The statements were issued on Friday in a decision renewing the licences of cable providers owned by Shaw Communications Inc. across Western Canada. In 2008, the CRTC gave Shaw a regulatory slap on the wrist, renewing its cable licences for only two years instead of the usual seven because the cable company had failed to comply with some of the rules, such as giving channels 60 days notice before moving them around on the TV dial, and the prohibition against running advertising on community channels.
These types of short-term renewals "have become the punitive solution du jour," the regulator wrote in the decision, and are not always effective to force companies to obey the rules.

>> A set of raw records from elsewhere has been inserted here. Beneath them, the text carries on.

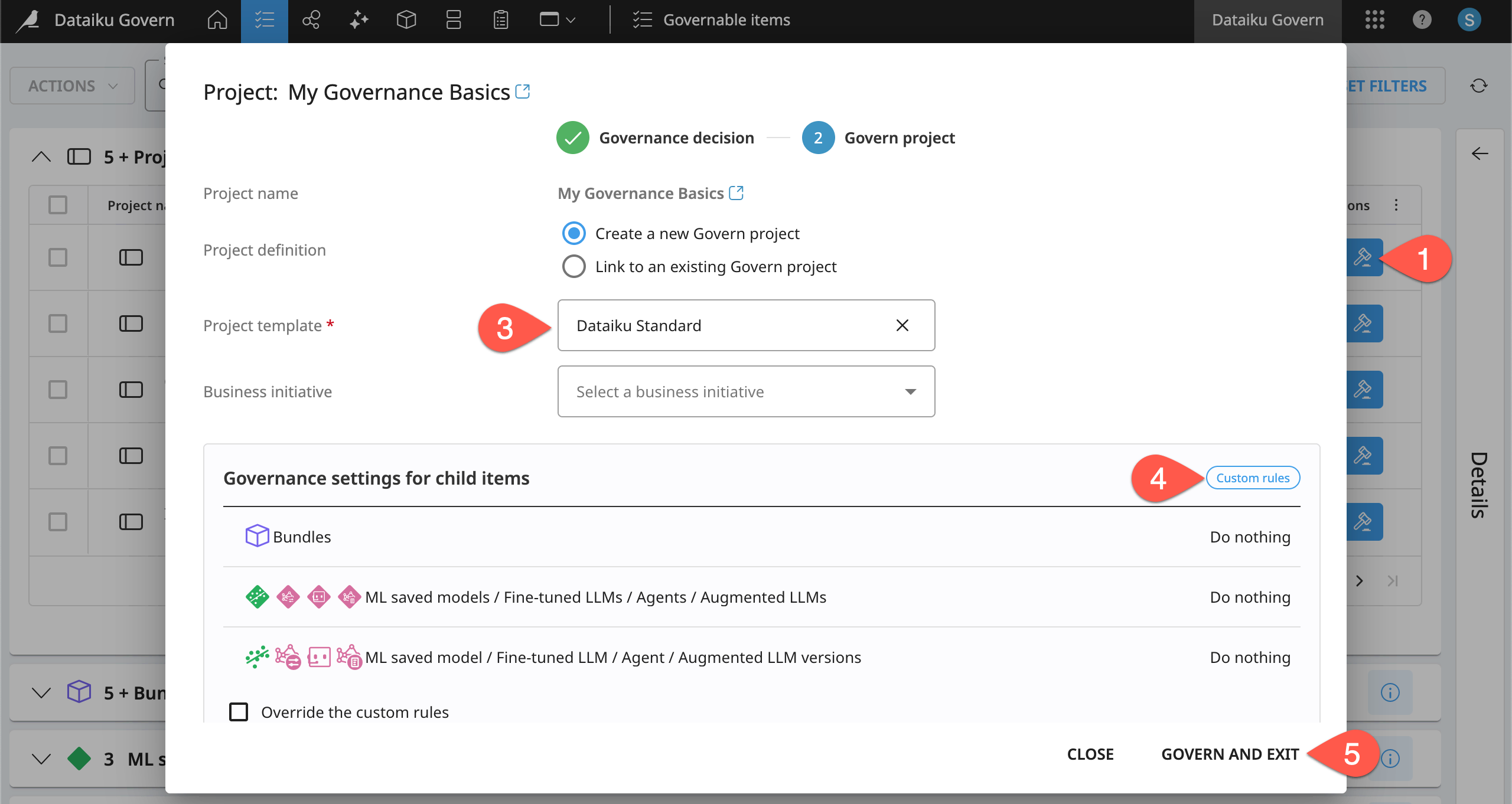Viewport: 1512px width, 804px height.
Task: Click the sparkles AI icon in the toolbar
Action: pyautogui.click(x=358, y=19)
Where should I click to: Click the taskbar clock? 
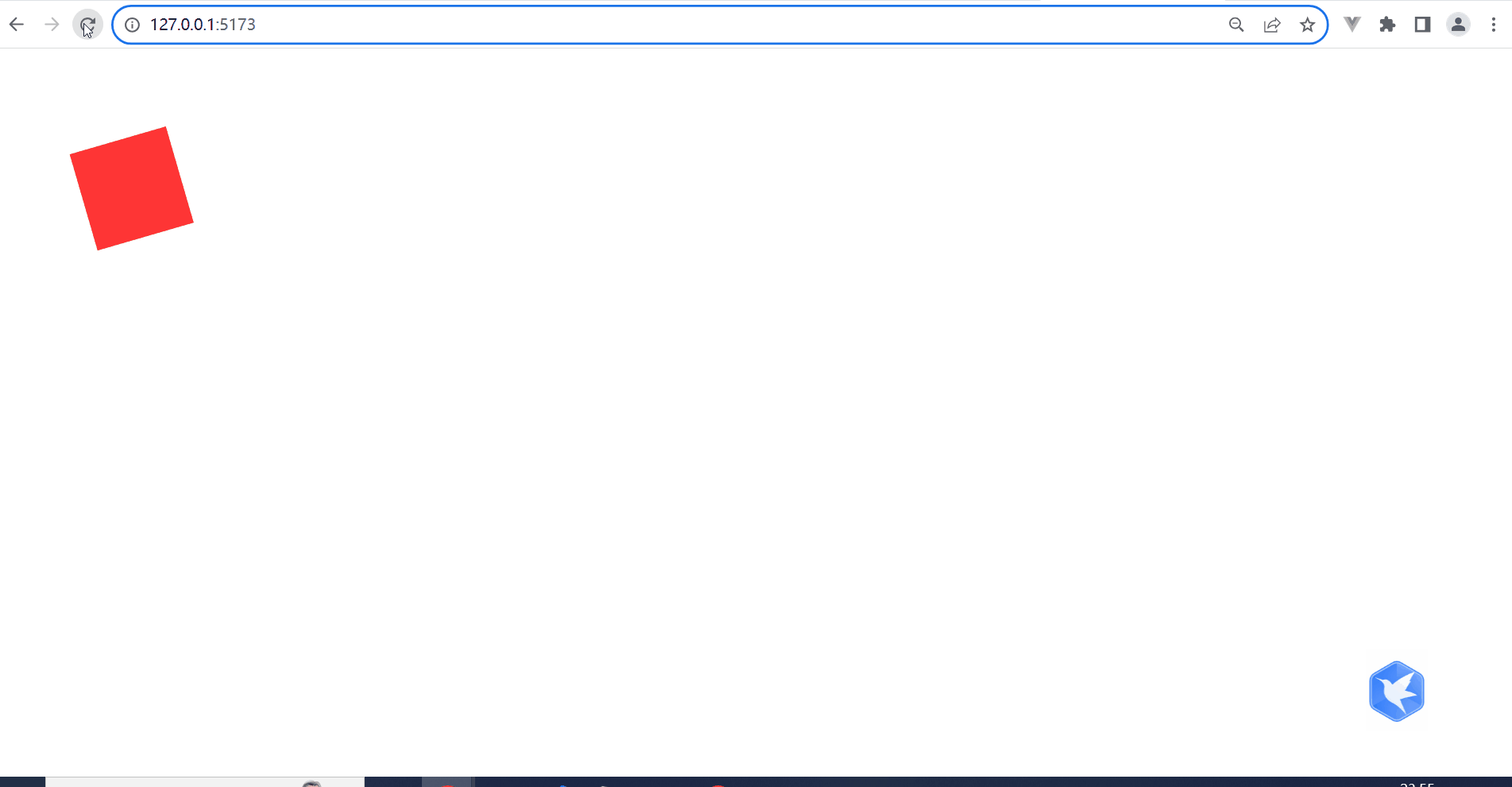click(1417, 784)
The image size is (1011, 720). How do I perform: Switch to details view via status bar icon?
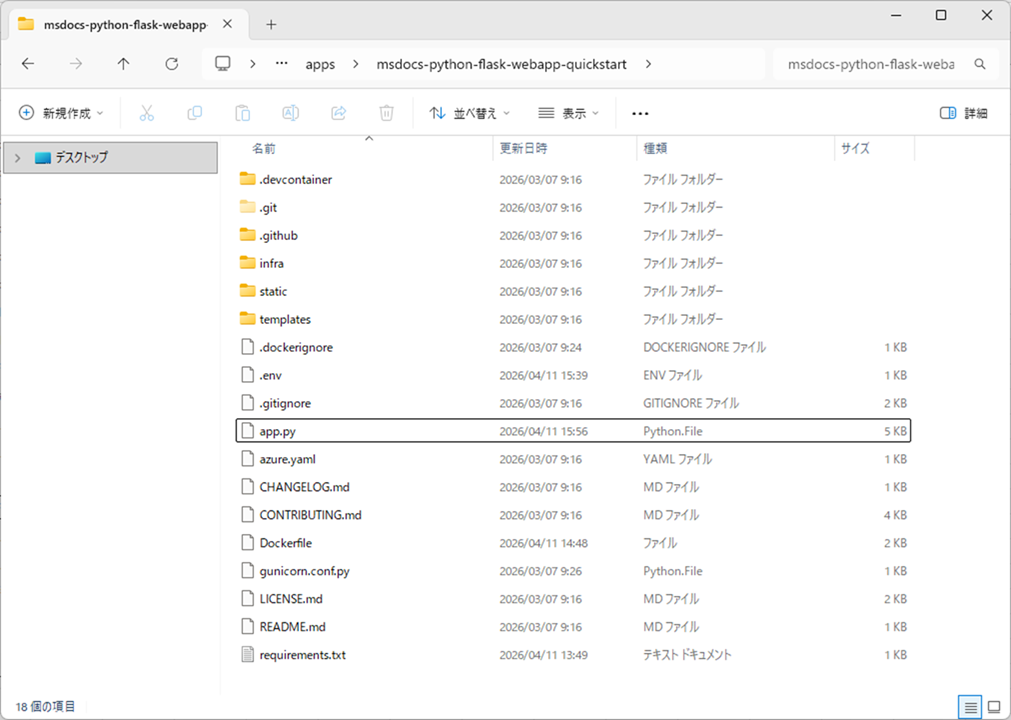tap(970, 707)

"It's an interesting situation, the regulator appealing to the legislators," said Ken Stein, head of regulatory affairs at Shaw. "…We don't think fines are appropriate. I think the way to deal with things is for the chairman or the vice-chairman to pick up the phone. That's the way it's been done for 50 years."
Still, the company has had a prickly relationship with the regulator at times, including Shaw's public disdain for the Canadian Media Fund, to which cable companies are required to contribute. Although the CRTC renewed Shaw's licence on Friday, this time for a five-year term, it noted that the company had been late on fund payments, and reminded Shaw of its obligations.
The regulator's issue is not only with cable companies. Since the beginning of this year, the CRTC has renewed 127 radio broadcast licences, and over half of those were given only short-term renewals because they had not complied with regulations - such as the requirement to keep program logs to show their stations were broadcasting at least 35 per cent Canadian content, for example.
Chairman Konrad von Finckenstein has also been vocal about the issue. Last April, in his presentation to the Standing Committee on Industry, Science and Technology in Ottawa, along with his comments on foreign ownership, Mr. von Finckenstein said the regulator should be able to fine companies, the same way it can telemarketers that violate the National Do Not Call List.
"If we had fining abilities, we could tackle the issue more efficiently and with greater speed," said Rita Cugini, the CRTC's acting vice-chair of broadcasting and regional commissioner for Ontario, in an interview on Monday.